▶ PROBLEM STATEMENT: Would you please output all the records exactly as given? Pictures should not appear in the copy.

Excerpts from a dataset:
-.-.-
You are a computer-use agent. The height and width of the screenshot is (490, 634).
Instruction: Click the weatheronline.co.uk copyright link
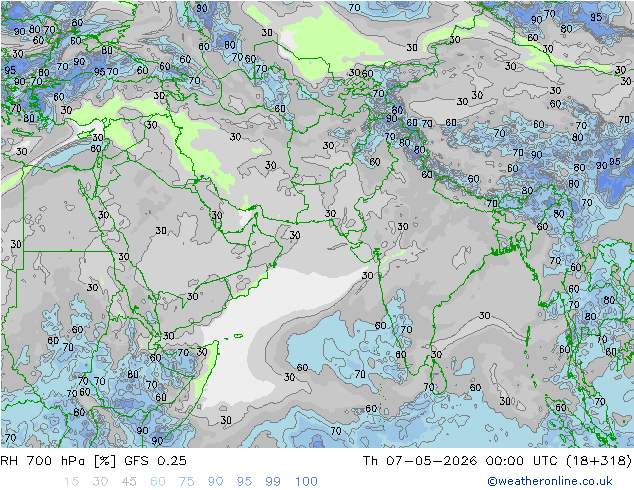point(550,481)
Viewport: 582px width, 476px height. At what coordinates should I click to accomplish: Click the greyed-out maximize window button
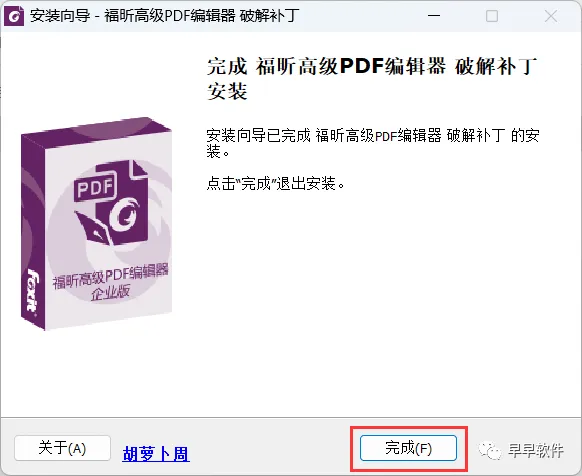(x=492, y=16)
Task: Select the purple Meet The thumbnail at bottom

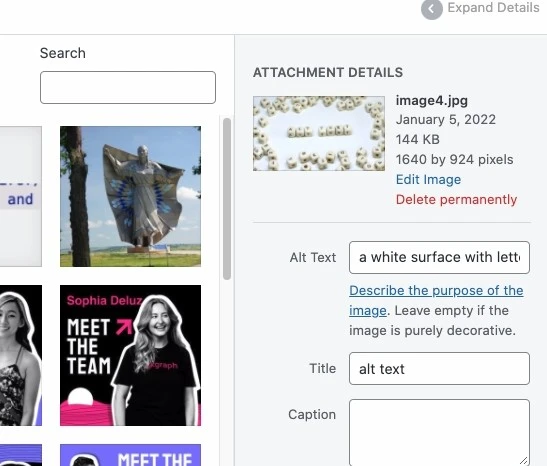Action: click(x=130, y=455)
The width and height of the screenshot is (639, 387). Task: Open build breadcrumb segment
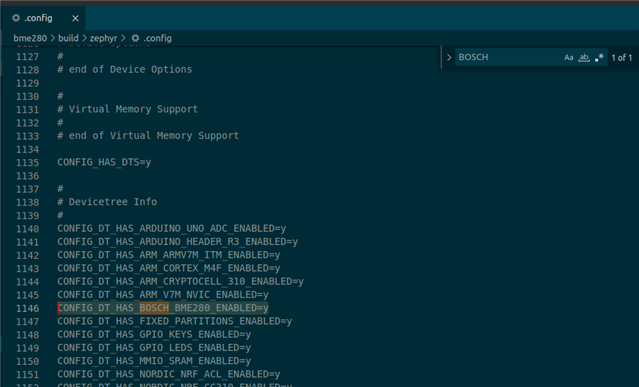click(68, 38)
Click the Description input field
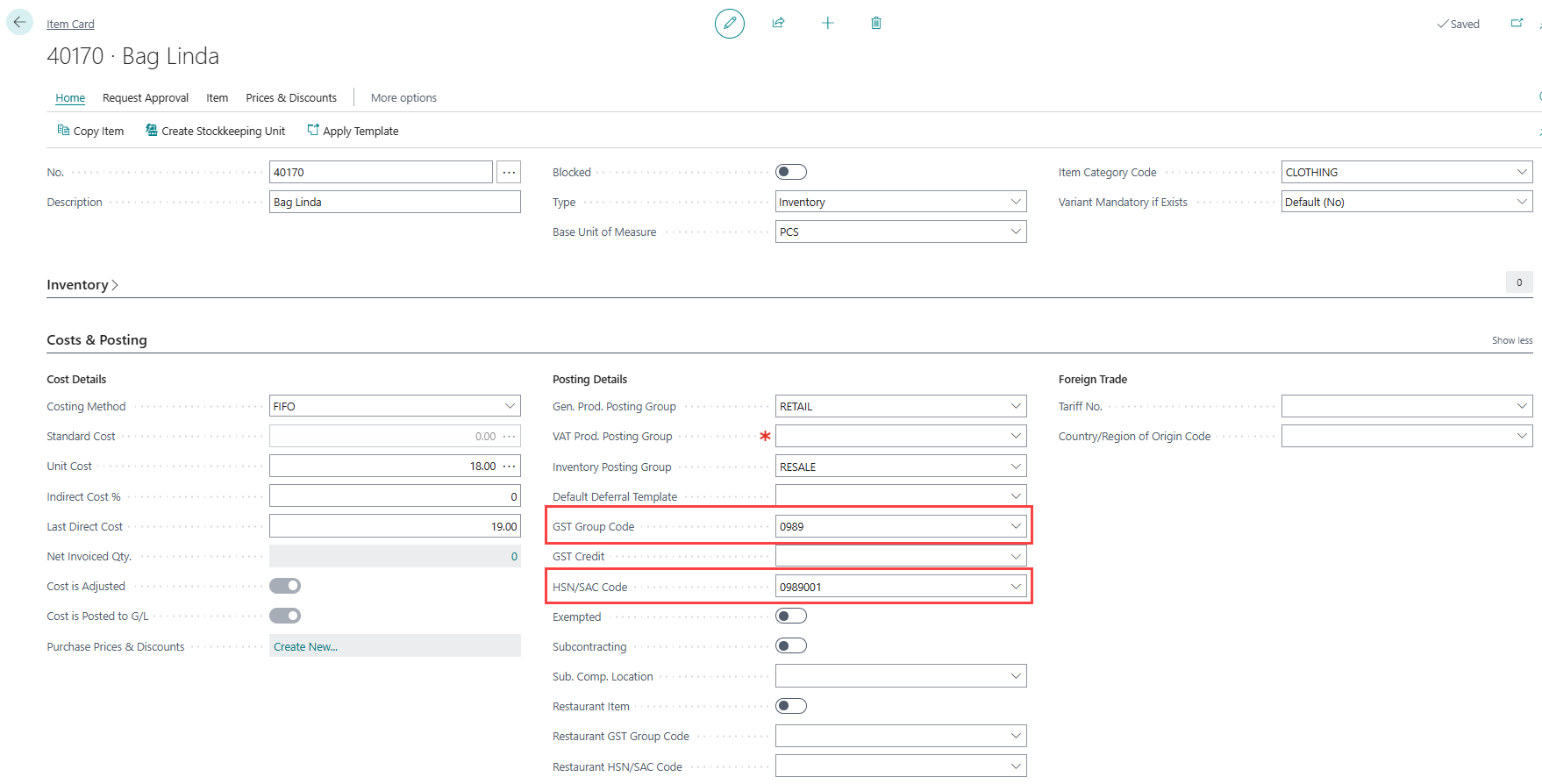The height and width of the screenshot is (784, 1542). coord(395,203)
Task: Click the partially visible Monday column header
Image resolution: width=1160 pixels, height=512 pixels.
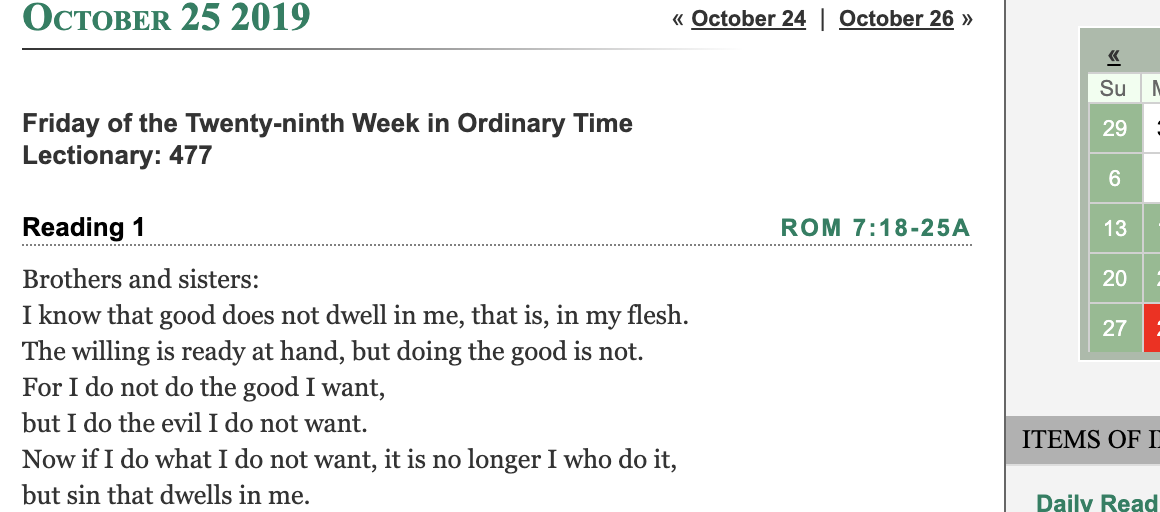Action: (1152, 88)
-.-.-
▶ SOLUTION TO THE PROBLEM:
You are a computer-use agent. The height and width of the screenshot is (490, 634).
Instruction: Click the weatheronline.co.uk copyright link
point(550,481)
Viewport: 582px width, 476px height. At what coordinates should I click to accomplish: Click the greyed-out maximize window button
(x=492, y=16)
Task: Select the purple Meet The thumbnail at bottom

Action: click(x=130, y=455)
The width and height of the screenshot is (639, 387). Task: Open build breadcrumb segment
click(68, 38)
Click the Description input field
The height and width of the screenshot is (784, 1542). coord(395,203)
Task: Click the partially visible Monday column header
Image resolution: width=1160 pixels, height=512 pixels.
Action: (1152, 88)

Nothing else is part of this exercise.